Malaya said the NSC appreciated the US offer and the Philippines would continue consultations as treaty allies.
Manila has a mutual defense pact with the United States which requires both parties to come to the other’s defense in case of an “armed attack” against vessels, aircraft, military and coast guard anywhere in the Pacific theater, which Washington says includes the South China Sea.
Beijing claims almost the entirety of the South China Sea, brushing aside competing claims from several Southeast Asian nations including the Philippines and an international ruling that Beijing’s stance has no legal basis.
Ayungin Shoal lies about 200 kilometers from the western Philippine island of Palawan and more than 1,000 kilometers from China’s nearest major landmass, Hainan island.
Filipino soldiers stationed on the shoal live on the crumbling BRP Sierra Madre and require frequent resupplies for food, water and other necessities as well as transport for personnel rotations.
China deploys coast guard and other boats to patrol the waters around the shoal and has turned several reefs into artificial militarized islands.
On Sunday, members of the Anti-Imperialist Movement staged a protest at the Quezon City Memorial Circle in Diliman to voice their opposition to the signing of a military intelligence-sharing agreement between the Philippines and the United States on July 30 in Manila.

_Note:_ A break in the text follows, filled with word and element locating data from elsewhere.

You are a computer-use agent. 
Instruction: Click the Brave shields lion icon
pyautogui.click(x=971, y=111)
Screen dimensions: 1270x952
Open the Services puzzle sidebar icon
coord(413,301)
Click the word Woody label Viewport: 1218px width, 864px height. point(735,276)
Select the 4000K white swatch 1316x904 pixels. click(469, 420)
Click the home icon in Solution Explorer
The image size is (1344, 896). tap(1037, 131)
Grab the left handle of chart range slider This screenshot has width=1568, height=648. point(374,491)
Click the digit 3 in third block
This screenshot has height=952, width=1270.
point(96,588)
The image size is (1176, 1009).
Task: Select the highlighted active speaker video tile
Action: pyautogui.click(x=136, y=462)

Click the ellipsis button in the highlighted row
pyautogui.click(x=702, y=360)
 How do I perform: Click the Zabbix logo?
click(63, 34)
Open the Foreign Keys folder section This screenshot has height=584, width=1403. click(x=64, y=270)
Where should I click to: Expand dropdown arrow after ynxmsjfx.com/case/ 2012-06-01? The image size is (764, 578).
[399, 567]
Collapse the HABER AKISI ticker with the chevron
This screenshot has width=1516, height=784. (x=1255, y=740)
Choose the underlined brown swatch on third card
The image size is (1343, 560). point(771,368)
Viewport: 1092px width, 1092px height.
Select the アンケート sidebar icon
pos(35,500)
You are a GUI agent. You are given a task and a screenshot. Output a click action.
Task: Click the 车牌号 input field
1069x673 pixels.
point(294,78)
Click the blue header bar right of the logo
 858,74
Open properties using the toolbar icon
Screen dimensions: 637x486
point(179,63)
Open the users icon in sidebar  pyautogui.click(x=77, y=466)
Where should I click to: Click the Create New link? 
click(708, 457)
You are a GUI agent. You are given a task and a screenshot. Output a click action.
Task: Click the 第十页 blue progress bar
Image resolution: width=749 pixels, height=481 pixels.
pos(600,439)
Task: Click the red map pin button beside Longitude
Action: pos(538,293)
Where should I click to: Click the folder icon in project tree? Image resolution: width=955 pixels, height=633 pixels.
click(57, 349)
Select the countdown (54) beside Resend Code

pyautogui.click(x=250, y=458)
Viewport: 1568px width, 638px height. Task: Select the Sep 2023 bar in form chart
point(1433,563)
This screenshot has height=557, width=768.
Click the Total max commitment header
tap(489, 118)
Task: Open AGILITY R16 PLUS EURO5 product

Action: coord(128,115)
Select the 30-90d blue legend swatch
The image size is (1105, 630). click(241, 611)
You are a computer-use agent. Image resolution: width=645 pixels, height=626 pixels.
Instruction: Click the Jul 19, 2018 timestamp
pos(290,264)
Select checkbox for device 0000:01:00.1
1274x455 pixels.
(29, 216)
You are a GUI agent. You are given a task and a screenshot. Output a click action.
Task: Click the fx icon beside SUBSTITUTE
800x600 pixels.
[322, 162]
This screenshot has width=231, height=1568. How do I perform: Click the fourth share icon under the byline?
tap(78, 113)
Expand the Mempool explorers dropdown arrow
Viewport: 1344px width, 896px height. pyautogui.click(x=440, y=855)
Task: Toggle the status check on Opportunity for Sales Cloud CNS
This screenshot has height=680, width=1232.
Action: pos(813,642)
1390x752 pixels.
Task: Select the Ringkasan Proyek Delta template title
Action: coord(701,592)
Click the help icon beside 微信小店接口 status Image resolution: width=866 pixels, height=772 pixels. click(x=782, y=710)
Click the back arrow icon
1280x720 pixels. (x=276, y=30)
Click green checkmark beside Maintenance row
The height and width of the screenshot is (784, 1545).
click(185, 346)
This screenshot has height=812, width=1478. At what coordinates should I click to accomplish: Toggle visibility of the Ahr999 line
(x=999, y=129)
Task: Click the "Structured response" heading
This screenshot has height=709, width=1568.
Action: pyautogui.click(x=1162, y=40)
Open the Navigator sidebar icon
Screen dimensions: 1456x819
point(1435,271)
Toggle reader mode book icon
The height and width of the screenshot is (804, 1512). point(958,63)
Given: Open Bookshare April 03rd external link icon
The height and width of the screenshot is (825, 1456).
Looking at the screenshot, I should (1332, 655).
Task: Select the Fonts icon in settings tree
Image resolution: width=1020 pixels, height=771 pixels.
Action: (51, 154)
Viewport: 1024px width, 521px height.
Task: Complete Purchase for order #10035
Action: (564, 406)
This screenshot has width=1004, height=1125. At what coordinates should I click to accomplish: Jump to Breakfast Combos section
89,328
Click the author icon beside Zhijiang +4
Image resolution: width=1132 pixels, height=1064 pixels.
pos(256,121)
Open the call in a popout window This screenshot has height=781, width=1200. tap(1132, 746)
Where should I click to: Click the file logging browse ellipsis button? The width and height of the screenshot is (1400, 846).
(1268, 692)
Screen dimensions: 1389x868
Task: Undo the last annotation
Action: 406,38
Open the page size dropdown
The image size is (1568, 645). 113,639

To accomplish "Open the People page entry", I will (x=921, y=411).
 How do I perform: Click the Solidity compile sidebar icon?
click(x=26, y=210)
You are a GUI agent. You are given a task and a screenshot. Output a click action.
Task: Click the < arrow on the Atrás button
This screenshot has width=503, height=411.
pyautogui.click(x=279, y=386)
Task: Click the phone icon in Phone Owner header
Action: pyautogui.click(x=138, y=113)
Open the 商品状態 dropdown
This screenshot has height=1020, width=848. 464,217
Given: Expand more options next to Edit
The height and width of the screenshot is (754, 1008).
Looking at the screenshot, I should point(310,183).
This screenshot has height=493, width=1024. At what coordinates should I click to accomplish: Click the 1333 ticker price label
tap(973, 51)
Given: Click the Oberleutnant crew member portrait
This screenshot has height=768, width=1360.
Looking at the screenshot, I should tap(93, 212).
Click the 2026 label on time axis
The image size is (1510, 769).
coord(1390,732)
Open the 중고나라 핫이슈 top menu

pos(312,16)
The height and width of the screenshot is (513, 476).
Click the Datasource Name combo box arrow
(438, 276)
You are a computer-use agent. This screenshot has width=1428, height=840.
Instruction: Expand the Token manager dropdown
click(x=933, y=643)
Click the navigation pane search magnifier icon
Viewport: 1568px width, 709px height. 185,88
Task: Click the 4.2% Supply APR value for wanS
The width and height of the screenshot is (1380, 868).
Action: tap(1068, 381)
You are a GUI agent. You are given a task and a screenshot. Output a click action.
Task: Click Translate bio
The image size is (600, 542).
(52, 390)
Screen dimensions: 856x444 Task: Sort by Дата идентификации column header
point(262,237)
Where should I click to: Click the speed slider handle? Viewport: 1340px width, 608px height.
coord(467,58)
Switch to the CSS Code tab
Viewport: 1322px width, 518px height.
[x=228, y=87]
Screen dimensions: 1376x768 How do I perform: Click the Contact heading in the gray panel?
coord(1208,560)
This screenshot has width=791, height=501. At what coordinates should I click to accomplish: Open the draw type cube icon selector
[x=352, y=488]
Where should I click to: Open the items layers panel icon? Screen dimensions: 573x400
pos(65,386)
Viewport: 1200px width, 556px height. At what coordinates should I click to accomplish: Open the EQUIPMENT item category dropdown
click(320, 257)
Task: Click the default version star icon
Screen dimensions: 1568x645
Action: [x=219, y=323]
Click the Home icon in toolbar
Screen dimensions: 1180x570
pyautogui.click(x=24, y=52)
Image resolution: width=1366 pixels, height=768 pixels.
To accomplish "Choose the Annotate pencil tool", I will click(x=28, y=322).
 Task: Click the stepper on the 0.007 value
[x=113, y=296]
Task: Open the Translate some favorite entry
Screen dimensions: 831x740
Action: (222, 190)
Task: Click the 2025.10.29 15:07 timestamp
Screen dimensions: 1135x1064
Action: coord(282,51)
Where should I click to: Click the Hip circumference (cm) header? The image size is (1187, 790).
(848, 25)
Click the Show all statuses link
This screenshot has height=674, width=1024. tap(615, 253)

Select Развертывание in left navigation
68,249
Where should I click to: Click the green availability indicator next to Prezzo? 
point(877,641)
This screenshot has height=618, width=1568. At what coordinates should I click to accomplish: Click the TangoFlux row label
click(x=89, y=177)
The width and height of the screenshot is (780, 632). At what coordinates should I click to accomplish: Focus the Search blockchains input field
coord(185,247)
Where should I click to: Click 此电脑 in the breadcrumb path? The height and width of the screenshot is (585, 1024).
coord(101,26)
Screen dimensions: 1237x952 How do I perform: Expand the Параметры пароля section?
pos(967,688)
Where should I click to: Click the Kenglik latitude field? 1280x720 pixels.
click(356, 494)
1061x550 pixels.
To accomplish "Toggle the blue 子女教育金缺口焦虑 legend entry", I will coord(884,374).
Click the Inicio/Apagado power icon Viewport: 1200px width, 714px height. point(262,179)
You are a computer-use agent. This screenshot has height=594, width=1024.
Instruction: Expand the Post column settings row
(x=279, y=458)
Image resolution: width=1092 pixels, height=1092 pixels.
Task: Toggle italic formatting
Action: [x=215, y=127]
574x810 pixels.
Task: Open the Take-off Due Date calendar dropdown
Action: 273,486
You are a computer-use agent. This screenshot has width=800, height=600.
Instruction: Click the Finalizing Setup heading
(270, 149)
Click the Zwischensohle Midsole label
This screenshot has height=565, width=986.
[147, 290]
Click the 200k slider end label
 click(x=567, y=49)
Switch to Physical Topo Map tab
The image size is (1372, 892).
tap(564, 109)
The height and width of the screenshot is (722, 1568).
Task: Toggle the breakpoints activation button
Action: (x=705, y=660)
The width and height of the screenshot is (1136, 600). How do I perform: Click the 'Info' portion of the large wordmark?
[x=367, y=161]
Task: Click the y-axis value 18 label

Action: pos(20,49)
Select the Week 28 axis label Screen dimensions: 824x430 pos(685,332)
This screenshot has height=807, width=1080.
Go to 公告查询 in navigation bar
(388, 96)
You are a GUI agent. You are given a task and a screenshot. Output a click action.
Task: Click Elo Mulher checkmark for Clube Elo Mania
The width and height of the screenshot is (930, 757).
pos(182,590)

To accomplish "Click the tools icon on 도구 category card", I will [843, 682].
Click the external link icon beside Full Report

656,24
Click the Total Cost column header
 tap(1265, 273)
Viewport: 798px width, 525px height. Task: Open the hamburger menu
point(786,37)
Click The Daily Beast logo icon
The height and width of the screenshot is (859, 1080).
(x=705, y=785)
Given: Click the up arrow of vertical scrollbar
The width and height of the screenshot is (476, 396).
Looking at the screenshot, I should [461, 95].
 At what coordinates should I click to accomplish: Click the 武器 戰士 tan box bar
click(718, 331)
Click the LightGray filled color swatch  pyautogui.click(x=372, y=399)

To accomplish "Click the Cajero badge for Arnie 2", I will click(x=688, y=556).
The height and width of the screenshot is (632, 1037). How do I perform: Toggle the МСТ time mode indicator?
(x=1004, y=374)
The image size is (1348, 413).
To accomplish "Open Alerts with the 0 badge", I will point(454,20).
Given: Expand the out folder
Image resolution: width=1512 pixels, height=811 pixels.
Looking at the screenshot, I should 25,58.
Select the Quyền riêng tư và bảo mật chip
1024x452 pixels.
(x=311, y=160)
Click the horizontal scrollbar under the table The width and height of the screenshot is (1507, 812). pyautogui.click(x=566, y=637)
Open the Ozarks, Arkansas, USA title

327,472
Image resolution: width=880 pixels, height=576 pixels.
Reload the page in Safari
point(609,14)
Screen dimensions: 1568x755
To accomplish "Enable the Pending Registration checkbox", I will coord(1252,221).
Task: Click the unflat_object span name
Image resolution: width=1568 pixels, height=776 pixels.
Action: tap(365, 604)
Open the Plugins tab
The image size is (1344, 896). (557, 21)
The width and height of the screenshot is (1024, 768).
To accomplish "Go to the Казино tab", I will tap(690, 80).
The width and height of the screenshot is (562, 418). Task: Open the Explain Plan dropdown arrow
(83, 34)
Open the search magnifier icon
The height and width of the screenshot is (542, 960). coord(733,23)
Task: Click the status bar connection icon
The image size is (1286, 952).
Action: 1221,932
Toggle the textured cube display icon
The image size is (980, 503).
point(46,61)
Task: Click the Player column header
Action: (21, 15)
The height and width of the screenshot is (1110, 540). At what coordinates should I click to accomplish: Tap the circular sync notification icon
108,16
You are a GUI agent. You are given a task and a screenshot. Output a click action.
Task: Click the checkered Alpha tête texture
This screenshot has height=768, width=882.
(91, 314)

The intel-sharing agreement will be signed during the 2+2 Ministerial Dialogue between Foreign Affairs Secretary Enrique Manalo and Defense Secretary Gilberto Teodoro Jr. and their US counterparts US Secretary of State Antony Blinken and Defense Secretary Lloyd Austin.
The 2+2 Ministerial Dialogue followed the conclusion of negotiations last month on Manila’s General Security of Military Information Agreement with Washington.
Rodolfo Javellana Jr., the group’s co-convener, described the decision of President Ferdinand Marcos Jr. to allow the country to enter into an intel-sharing pact with the US as “treason.”
“Isn’t this turning away from his oath after he was elected President of the Philippines?” he said. “”We don’t want anything but a peaceful Philippines, a prosperous Philippines.”
Javellana said what the Philippines is doing by advancing its military relations with the US was advancing the geopolitical interest of Washington in the region and offering Manila as an extension of America’s military network.
“The country’s territorial dispute with China over parts of the South China Sea should not involve the opportunistic meddling of a former colonizer whose real motive is to preserve and expand its imperialist hegemony in the region,” he said.